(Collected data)
..............................
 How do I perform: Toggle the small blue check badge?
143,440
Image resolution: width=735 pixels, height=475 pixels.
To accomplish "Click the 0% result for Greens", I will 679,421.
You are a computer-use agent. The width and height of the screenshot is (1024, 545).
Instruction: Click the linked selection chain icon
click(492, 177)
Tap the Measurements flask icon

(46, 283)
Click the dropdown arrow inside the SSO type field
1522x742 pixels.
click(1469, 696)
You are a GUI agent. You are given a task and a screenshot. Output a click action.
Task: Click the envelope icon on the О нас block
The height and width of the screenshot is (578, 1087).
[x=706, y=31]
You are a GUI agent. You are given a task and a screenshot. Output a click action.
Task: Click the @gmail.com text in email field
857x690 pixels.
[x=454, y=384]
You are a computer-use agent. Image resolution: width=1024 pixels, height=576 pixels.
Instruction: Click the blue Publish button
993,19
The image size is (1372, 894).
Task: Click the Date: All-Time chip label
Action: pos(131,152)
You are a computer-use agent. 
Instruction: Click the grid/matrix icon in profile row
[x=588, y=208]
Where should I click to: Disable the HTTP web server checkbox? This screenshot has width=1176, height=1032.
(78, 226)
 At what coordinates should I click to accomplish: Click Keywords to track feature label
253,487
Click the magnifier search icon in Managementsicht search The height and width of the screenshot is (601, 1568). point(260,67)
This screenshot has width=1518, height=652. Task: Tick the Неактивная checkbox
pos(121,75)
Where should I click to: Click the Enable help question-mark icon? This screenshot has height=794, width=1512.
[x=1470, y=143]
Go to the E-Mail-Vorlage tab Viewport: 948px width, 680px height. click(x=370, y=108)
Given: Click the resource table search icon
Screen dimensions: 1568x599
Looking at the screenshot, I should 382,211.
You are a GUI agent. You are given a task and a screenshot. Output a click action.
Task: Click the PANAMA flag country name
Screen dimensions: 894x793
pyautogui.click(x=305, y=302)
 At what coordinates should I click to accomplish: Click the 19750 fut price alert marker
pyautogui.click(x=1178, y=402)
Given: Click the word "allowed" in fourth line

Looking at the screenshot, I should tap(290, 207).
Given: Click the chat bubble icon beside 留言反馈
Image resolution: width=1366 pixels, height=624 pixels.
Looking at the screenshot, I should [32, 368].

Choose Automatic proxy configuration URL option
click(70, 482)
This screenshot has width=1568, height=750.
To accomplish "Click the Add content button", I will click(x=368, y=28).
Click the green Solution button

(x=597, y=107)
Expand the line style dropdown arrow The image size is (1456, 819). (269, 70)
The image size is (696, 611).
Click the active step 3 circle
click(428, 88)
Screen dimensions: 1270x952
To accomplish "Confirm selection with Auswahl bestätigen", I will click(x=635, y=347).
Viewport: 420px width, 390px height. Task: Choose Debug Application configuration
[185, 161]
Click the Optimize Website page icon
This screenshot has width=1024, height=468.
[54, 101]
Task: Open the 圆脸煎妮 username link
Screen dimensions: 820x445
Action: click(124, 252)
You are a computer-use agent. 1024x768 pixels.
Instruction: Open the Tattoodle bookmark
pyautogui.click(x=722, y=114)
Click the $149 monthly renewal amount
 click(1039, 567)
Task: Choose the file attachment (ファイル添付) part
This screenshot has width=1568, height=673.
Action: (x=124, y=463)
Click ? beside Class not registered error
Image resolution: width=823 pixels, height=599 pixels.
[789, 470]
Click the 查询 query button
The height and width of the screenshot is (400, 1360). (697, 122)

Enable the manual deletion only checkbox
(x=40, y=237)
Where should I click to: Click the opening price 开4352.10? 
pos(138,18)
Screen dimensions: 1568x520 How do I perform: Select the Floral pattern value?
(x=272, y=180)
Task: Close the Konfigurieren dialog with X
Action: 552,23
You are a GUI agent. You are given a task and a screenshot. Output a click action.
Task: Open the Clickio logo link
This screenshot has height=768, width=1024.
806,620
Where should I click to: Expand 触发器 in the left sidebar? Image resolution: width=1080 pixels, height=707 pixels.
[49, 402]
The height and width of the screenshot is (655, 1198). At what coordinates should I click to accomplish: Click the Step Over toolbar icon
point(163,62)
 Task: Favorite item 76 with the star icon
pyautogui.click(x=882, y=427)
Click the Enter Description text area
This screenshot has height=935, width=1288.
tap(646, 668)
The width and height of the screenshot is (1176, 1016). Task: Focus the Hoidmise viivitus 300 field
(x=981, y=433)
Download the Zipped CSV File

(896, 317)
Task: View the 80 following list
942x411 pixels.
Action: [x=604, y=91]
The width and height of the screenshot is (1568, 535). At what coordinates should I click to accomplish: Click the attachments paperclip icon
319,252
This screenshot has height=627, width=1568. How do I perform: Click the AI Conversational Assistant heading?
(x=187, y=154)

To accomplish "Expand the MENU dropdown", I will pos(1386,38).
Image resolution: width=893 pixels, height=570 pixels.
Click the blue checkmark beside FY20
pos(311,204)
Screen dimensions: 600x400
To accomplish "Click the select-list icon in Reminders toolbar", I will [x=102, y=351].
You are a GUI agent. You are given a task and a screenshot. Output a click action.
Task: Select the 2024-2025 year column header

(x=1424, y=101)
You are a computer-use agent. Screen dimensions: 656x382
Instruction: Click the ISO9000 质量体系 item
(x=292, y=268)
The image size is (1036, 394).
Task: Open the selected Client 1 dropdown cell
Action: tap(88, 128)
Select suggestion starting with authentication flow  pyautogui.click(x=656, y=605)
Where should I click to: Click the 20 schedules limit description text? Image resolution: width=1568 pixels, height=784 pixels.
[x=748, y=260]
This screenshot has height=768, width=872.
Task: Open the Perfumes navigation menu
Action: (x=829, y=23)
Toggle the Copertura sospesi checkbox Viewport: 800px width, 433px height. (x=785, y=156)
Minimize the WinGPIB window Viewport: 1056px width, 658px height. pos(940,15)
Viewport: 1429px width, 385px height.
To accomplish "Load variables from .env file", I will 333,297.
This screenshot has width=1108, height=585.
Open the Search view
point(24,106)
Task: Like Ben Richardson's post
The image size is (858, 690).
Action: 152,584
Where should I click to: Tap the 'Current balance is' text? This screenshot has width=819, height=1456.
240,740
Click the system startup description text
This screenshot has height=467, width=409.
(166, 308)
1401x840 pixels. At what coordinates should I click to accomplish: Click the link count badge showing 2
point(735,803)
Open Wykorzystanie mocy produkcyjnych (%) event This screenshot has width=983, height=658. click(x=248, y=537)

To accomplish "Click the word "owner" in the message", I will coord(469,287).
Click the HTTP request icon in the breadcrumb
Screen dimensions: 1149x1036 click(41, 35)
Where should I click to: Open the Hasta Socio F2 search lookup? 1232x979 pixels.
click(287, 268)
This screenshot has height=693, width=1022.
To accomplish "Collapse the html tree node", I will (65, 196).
..............................
▸ **INSTRUCTIONS TO FOLLOW**
Look above for the line with "Click the magnifier" and the line with "Given: Click the resource table search icon", and reproduce exactly those two lines plus every line between, nothing more.

▸ **RESPONSE TO THE TASK**
Click the magnifier search icon in Managementsicht search The height and width of the screenshot is (601, 1568). point(260,67)
This screenshot has width=1518, height=652. Task: Tick the Неактивная checkbox
pos(121,75)
Where should I click to: Click the Enable help question-mark icon? This screenshot has height=794, width=1512.
[x=1470, y=143]
Go to the E-Mail-Vorlage tab Viewport: 948px width, 680px height. click(x=370, y=108)
Given: Click the resource table search icon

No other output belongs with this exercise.